Document text:
*** Begin section ***

Our best hope, as a culture, to thrive after the breakdown, is that we progress enough in dismantling the system beforehand, that we may have partial shelter from the storm.
This shelter will be found in older, more sustainable, ways of living, and all around us people are becoming, ever-so-slowly, more conscious of the possibilities. The people you hear of and see who are taking the time to develop urban gardens and polycultural farms, to make things by hand, to preserve and pickle and cure their food, to ride bicycles — these are people who are providing hope and humanity for the future. Their choices and suggestions are a ray of sunlight peeking through a sky of deep, gray, tar.
Jay, have you read The Windup Girl?

*** End section ***

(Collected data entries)

*** Begin section ***

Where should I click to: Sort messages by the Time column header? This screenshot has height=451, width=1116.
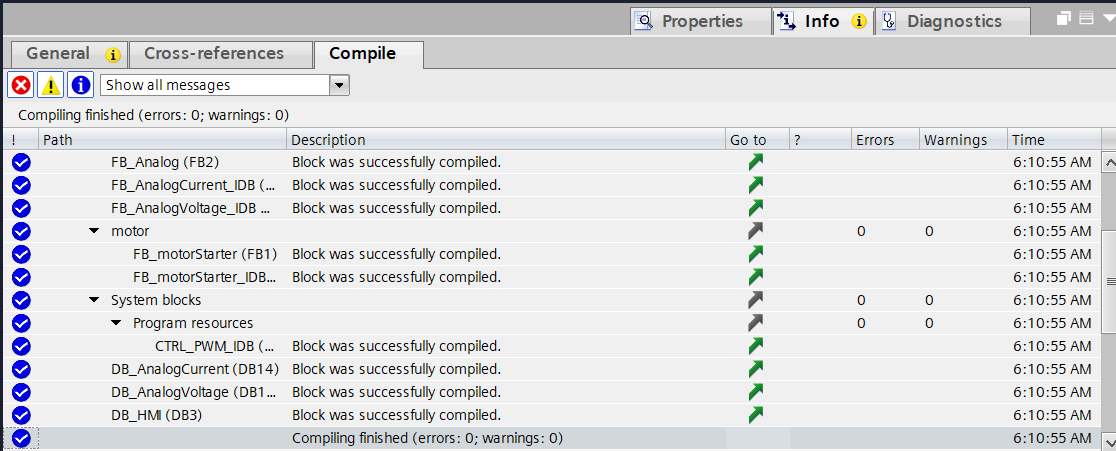pyautogui.click(x=1053, y=139)
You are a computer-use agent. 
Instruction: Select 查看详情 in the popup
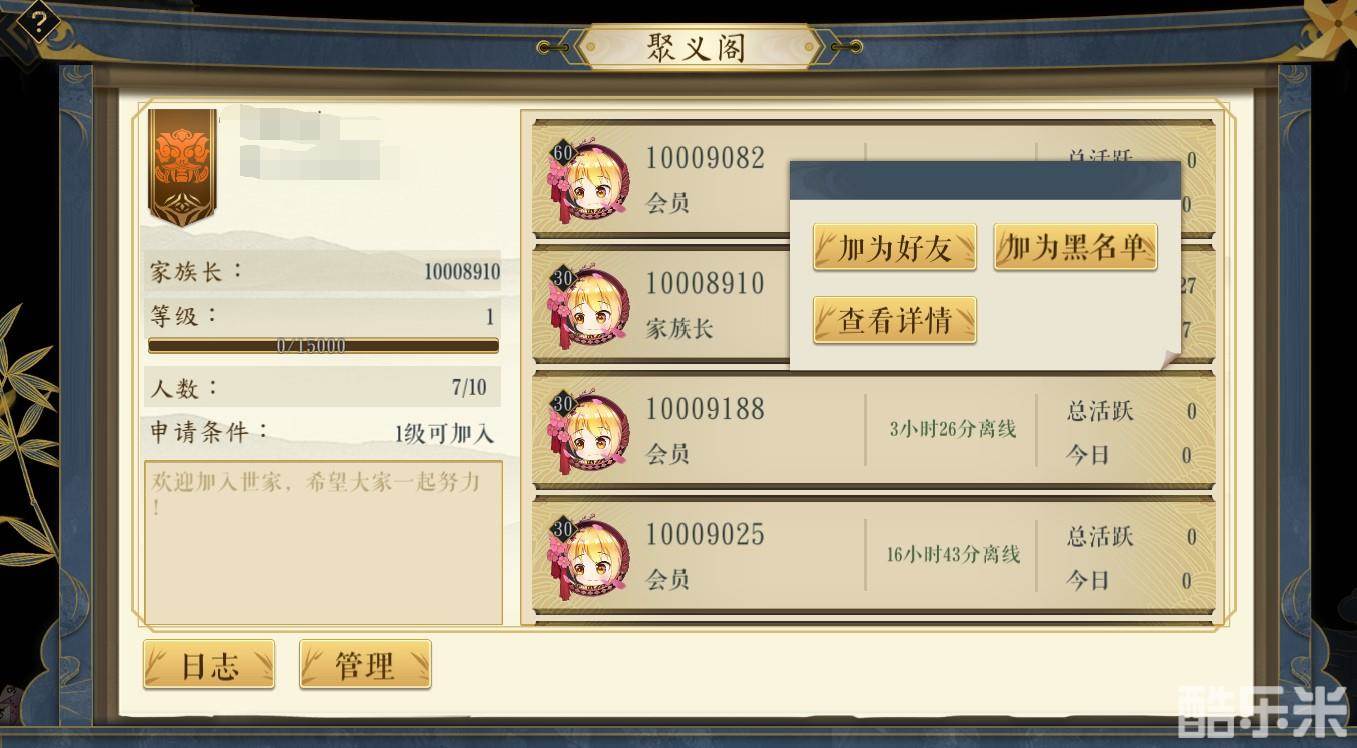click(x=895, y=320)
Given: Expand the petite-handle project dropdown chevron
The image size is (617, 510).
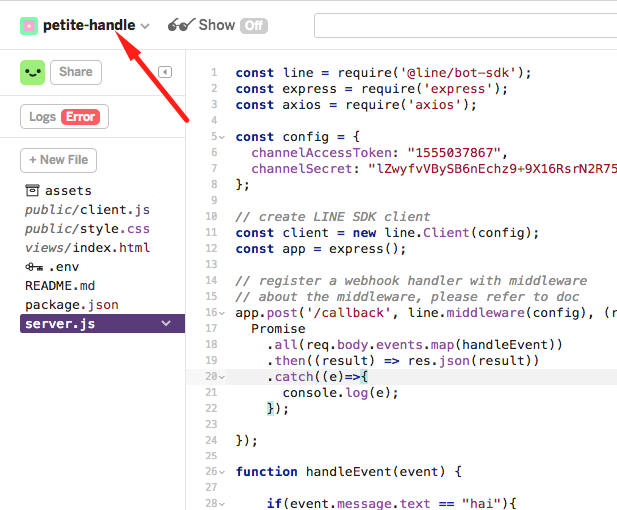Looking at the screenshot, I should pyautogui.click(x=145, y=26).
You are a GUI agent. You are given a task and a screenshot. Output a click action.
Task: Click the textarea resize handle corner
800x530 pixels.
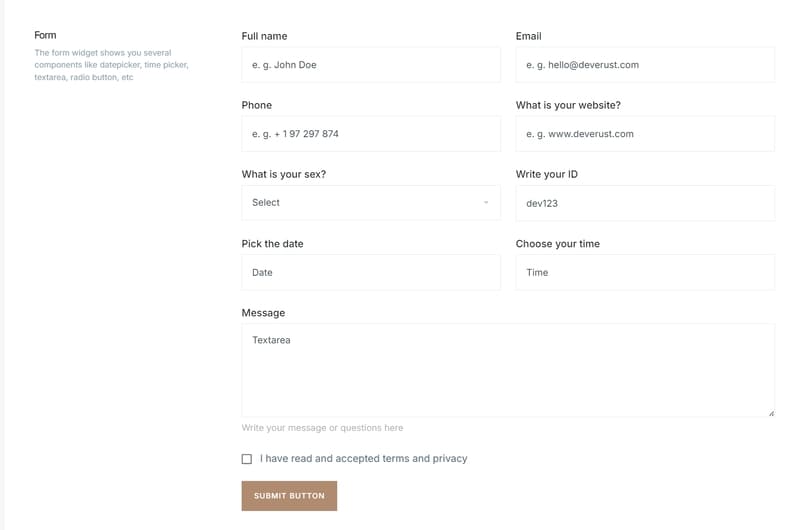(x=771, y=413)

*** End section ***

Check your understanding:
**a.** Retype the stretch of the passage on sustainable living from "Our best hope, as" through "deep, gray, tar.".
**b.** According to the passage on sustainable living, where will the shelter from the storm be found?

Answers below:
**a.**
Our best hope, as a culture, to thrive after the breakdown, is that we progress enough in dismantling the system beforehand, that we may have partial shelter from the storm.
This shelter will be found in older, more sustainable, ways of living, and all around us people are becoming, ever-so-slowly, more conscious of the possibilities. The people you hear of and see who are taking the time to develop urban gardens and polycultural farms, to make things by hand, to preserve and pickle and cure their food, to ride bicycles — these are people who are providing hope and humanity for the future. Their choices and suggestions are a ray of sunlight peeking through a sky of deep, gray, tar.

**b.** In older, more sustainable ways of living.